To do this, the idea is to mix the more expensive magnet materials with those that are more abundant, like iron. Both materials are prepared in the form of nanoparticles by using techniques such as wet chemistry and ball milling. The nanoparticles must then be assembled in a 3D array and consolidated at low temperatures to form a magnet. With small particles and good contact between the two materials, the best qualities of each should allow for development of exceptionally strong composite magnets.
To create a successful nanocomposite magnet, at least four requirements must be met: The magnet grains must be tiny (10 nm or smaller), have the correct crystal structure and aligned magnetic directions, and be closely packed together.
One of the lead researchers in all of these difficult areas is Ping Liu, a physicist at the University of Texas at Arlington. In 2006, Liu developed a unique ball milling method that uses steel balls to crush magnetic material with the right crystal structure within a solution featuring detergents. Incorporating soap enables production of tiny grains that don’t stick together, but still keep their magnetic properties. The method is being widely employed, including its use by the University of Delaware team.
Although it’s now possible for researchers to make the magnetic nanoparticles in small batches in the lab, one of the biggest remaining challenges is to make a bulk magnet out of the microscopic grains. Liu’s team is making some progress using “bottom-up” approaches to nanomagnet fabrication. That’s because for exchange-coupled magnets to work effectively, the grain size of the hard and soft magnet phases must be strictly controlled at the nanoscale, which is extremely difficult using traditional top-down fabrication methods.
“When I began my independent research program as an assistant professor in 2000, I believed that I should start a novel approach to fabricate nanocompsosite magnets. The disadvantage of top-down approaches is obvious: They do not lead to a homogenous nanostructure, which is essential for nanocomposite magnets. The bottom-up approach based on nanoparticles overcomes this hurdle,” explains Liu.
Besides the surfactant-assisted ball milling technique previously described, Liu and his team have also used salt-matrix annealing (using ordinary table salt as the annealing matrix) to prepare nanostructured powder particles, such as Fe-Pt and Fe-Co based materials. Recently, the team has discovered another mechanism in which severe plastic deformation of composite materials may result in a homogenous nanoscale composite, with the relatively soft phase broken into nanoparticles during the extensive deformation. According to Liu, the process is somehow like making Ramen — the Chinese noodles made by hand extension.
“One of the things we’ve paid special attention to is that our processing techniques will be easy for future scaling up to industrial production,” says Liu. “People often think that nanotechnology is expensive, but our methods make it very affordable.”

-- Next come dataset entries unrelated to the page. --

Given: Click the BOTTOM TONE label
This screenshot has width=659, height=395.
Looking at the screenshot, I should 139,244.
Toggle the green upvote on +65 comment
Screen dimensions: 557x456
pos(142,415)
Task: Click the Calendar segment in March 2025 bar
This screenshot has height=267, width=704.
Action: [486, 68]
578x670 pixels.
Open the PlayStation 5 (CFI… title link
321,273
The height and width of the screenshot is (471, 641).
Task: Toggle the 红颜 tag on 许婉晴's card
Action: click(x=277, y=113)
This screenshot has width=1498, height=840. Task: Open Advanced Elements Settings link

Liu is now also experimenting with warm compaction and explosive compaction techniques to produce bulk nanomagnets. He reports that strong magnetic exchange coupling has been achieved in the compacted samples, making the bottom-up approaches appear promising for large-scale magnet production. However, alignment issues linger on. Liu’s team is working on ideas that include putting the magnetic material through a second slow-compaction procedure, but they have not had much success yet. He hopes to discover a winning method for producing bulk exchange-coupled nanocomposite permanent magnets before he reaches retirement age, a goal no doubt shared by magnet researchers everywhere.